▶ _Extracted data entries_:
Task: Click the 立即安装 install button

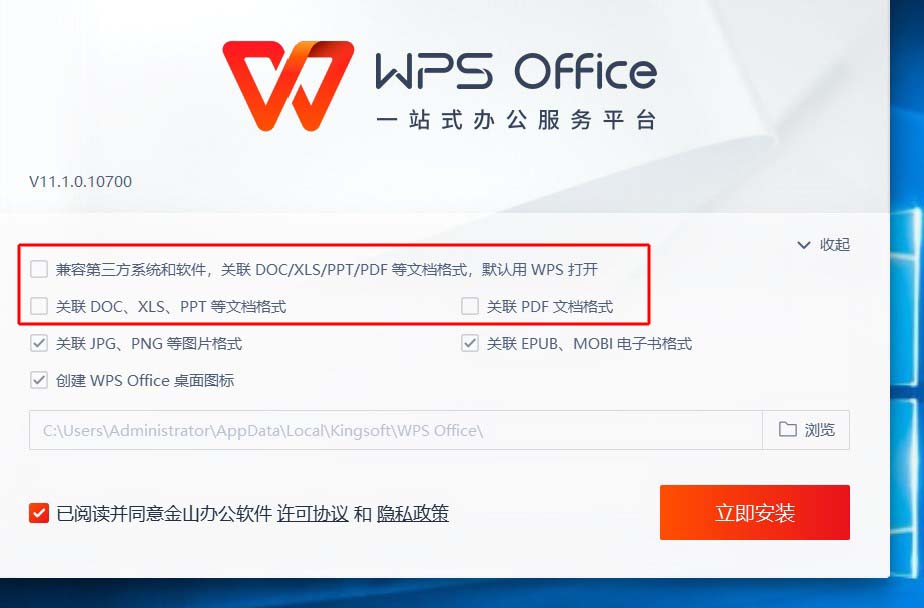Action: pyautogui.click(x=755, y=513)
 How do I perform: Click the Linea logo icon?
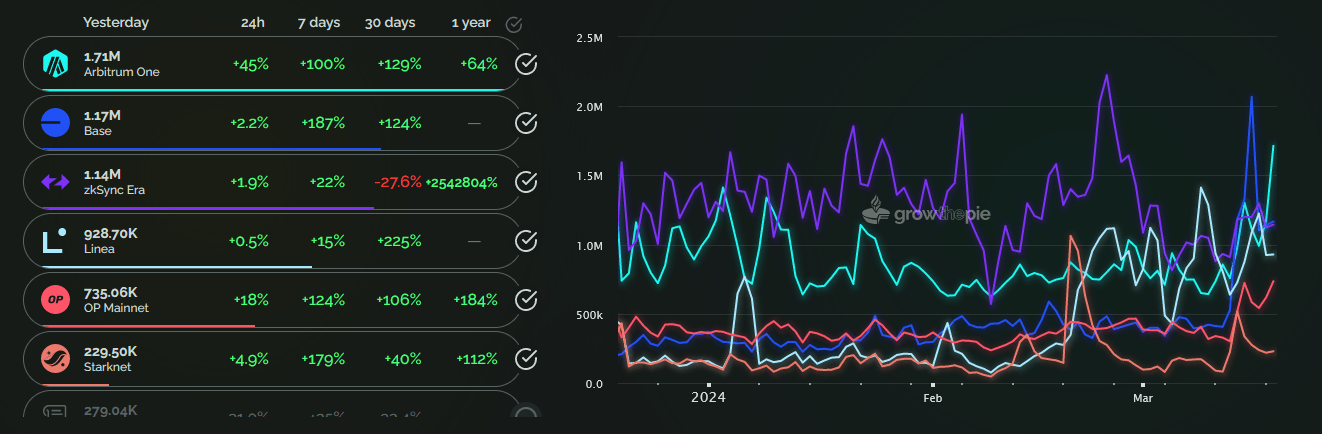54,241
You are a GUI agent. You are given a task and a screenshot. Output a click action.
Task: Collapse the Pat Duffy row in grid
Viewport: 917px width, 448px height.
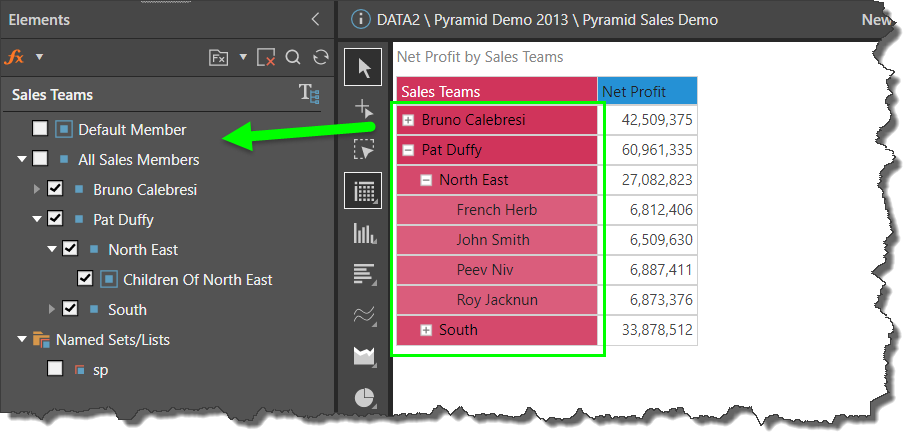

▶ _TASK DESCRIPTION_:
What you return must match the records letter for letter, except that the pictures stay out.

▶ _ANSWER_:
Task: Click the 立即安装 install button

Action: pyautogui.click(x=755, y=513)
 How do I perform: Click the Linea logo icon?
54,241
You are a GUI agent. You are given a task and a screenshot. Output a click action.
Task: Collapse the Pat Duffy row in grid
Viewport: 917px width, 448px height.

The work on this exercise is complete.